Convenience relationships are what make up a village. My life changed the day a neighbor I barely knew, in a neighborhood I’d recently moved to, remembered that I was out of matches on Hannukah. She isn’t Jewish, but she brought some matches over the next day without asking. It moved me to my core. We have nothing in common, we aren’t close, and I barely know her, but the gesture was so appreciated that I felt like I mattered. Like someone saw me. And they cared.
These relationships make up a village and we need them.
But they are not friendships.
My friend, Dayna, and I have been friends for a decade and we share almost none of the list above. We have been discussing what constitutes friendship and we came up with this list:
- Ability to hold space for the other person
- Respected boundaries
- Psychological safety
- Open, direct, and clear conversation
- Mutual respect
- Mutual disclosure: if you’re the one always listening, and not disclosing = this is not friendship
- The willingness to confront what is uncomfortable
- Accountability (“You told me you’d be there by 5, you’ve been late now the last four times we’ve hung out. It’s disrespectful and I feel like I cant rely on you”)
- Saying hard things to that person’s face instead of to other people about them
- Sincere apologies
- It’s work
- You learn + grow from each other
- You show up when it matters and when it doesn’t
- Mutual admiration
- Shared interests
It’s fun to grab drinks with people you can laugh about stories from 20 years ago or share your frustration about the construction on Pinecrest Ave or talk about whether or not you were invited to Cole’s party and what you’ll bring to Tanya’s wedding or have a full conversation in obscure movie quotes.
These kinds of connections matter. But they will never fill your intimacy cup – which is one of the most important cups in life.
Loneliness kills more people than heart disease and if all you have are convenience relationships, the bill eventually comes due. Being surrounded by people and bouncing to-and-from social engagements does not mean you have any friends.
There is space for all kinds of relationships and you need all of them. But you can’t over-index on convenience relationships and then act shocked when you’re lonely, sad, and alone.
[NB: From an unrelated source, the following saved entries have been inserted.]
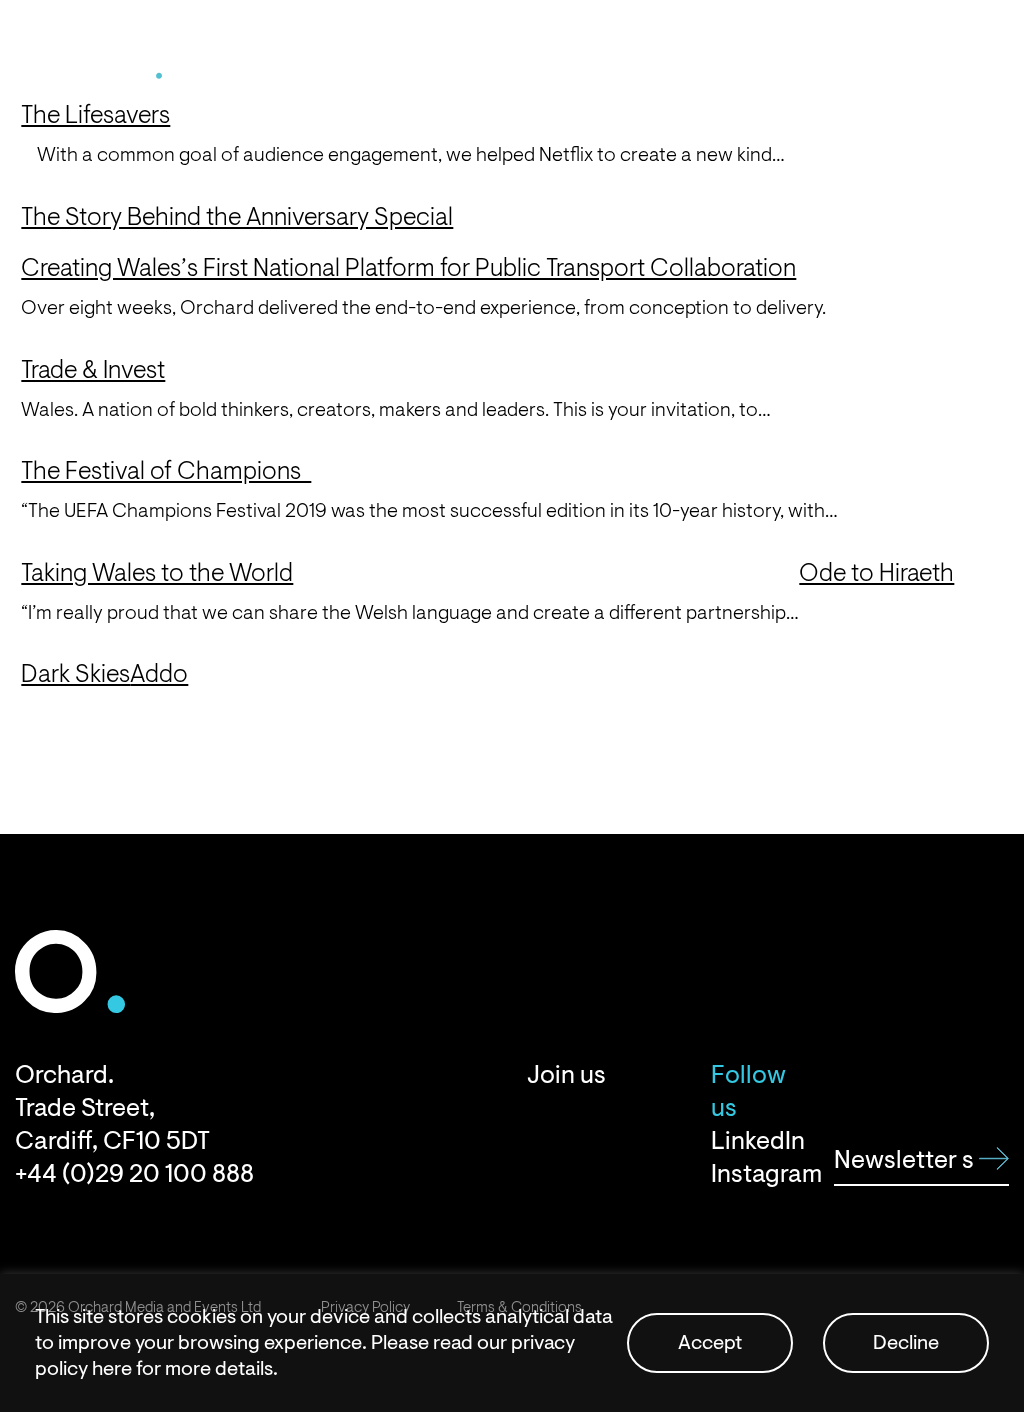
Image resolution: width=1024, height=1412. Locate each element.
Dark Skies (75, 674)
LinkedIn (757, 1141)
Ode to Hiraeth (876, 573)
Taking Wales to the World (157, 573)
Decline (906, 1342)
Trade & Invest (93, 370)
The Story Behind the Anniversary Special (237, 217)
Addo (159, 674)
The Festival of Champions (166, 471)
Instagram (757, 1174)
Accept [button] (710, 1342)
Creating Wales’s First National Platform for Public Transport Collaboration (408, 268)
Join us (566, 1075)
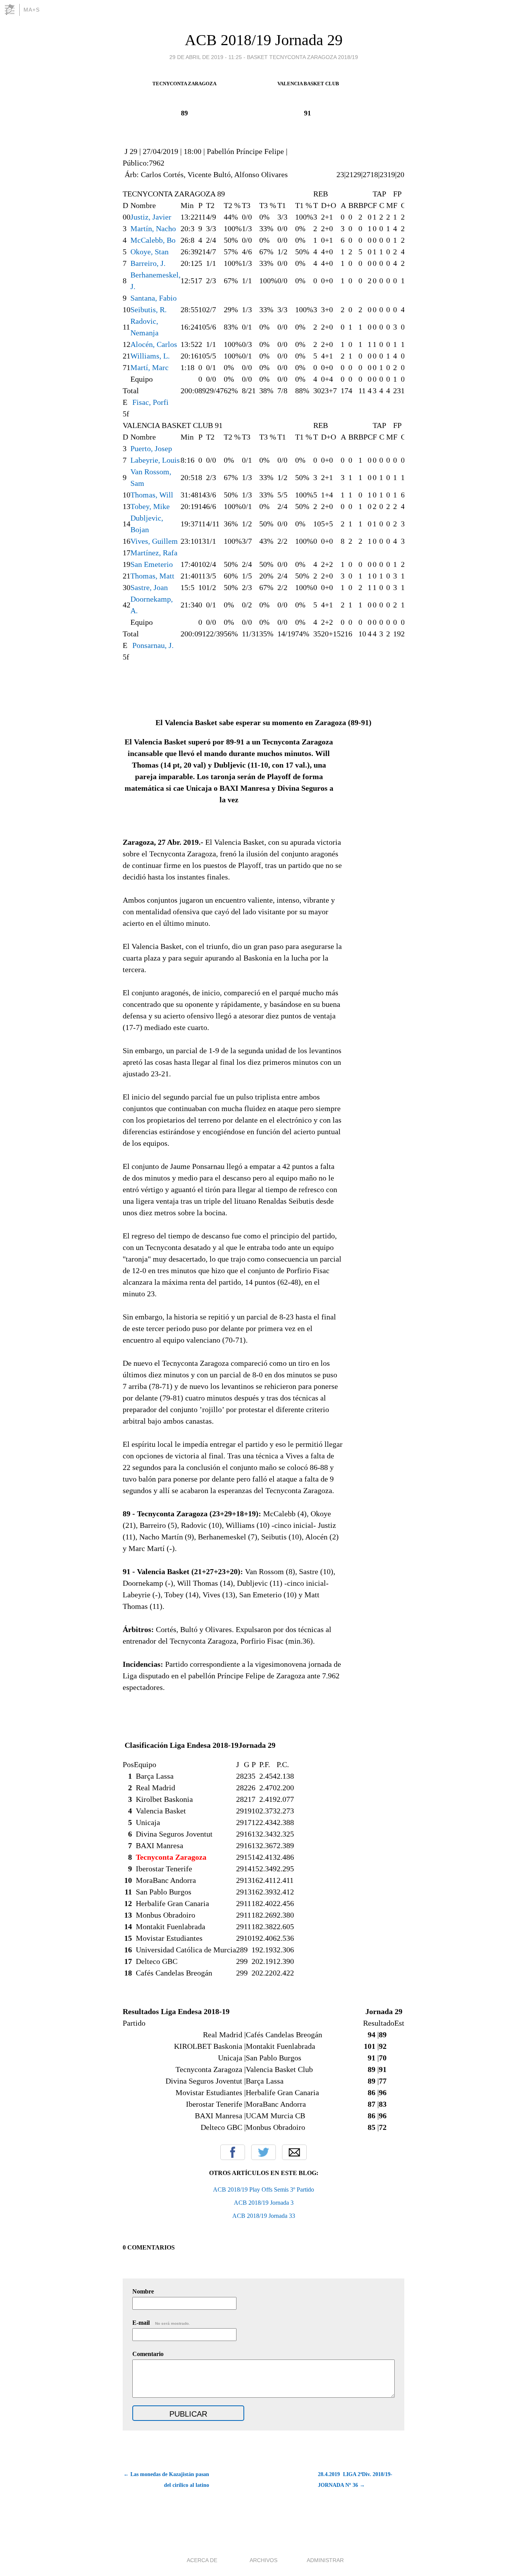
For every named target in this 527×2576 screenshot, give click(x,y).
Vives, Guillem (154, 541)
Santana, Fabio (153, 298)
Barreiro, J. (148, 263)
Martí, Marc (149, 367)
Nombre (143, 2291)
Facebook (232, 2152)
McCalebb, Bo (153, 240)
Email (294, 2152)
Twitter (263, 2152)
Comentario (148, 2354)
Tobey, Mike (150, 506)
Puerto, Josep (151, 448)
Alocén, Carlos (153, 344)
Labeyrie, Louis (155, 460)
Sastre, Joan (149, 587)
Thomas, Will (151, 495)
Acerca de (202, 2560)
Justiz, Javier (150, 217)
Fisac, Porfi (150, 402)
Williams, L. (150, 356)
That we continue to act like we have this bucket filled when most of us are running on empty is a modern-day tragedy.
We’re connected, but not connecting.
In an era when we are allegedly more connected than ever – that this connection is not leading to increased intimacy means we are confused about what it means to be connected.
What it means to show up for someone.
What it means to be a friend.
I invite you to audit your own circle and figure out who is a relationship of convenience and who is a friend. You’ve hit the jackpot if you have more than 1. But if you have even one, you’re rich.
To my friends. You know who you are. And you’ve made me very rich.
PS: If you are unfamiliar with this topic, highly recommend this piece.
In that same vein, Justin Baldoni’s Man Enough movement is singlehandedly pioneering the future and, I believe, will solve this problem. Here’s his TED talk on why I’m done trying to be “man enough.” It’s a great place to start.
PPS: Yes, I know, part of this is a semantics game and “there are many ways to be a friend.” BUT I’d like to challenge us to raise the bar for what we expect of others and ourselves. Intimacy, connection, and partnership are privileges and gifts. And they are ESSENTIAL. They are the things that make life worth living.
It breaks my heart to think that so many people live in a hyperconnected world and feel disconnected, isolated, and alone.
To that end: I’m working on a way to connect you all (on this list) to each other.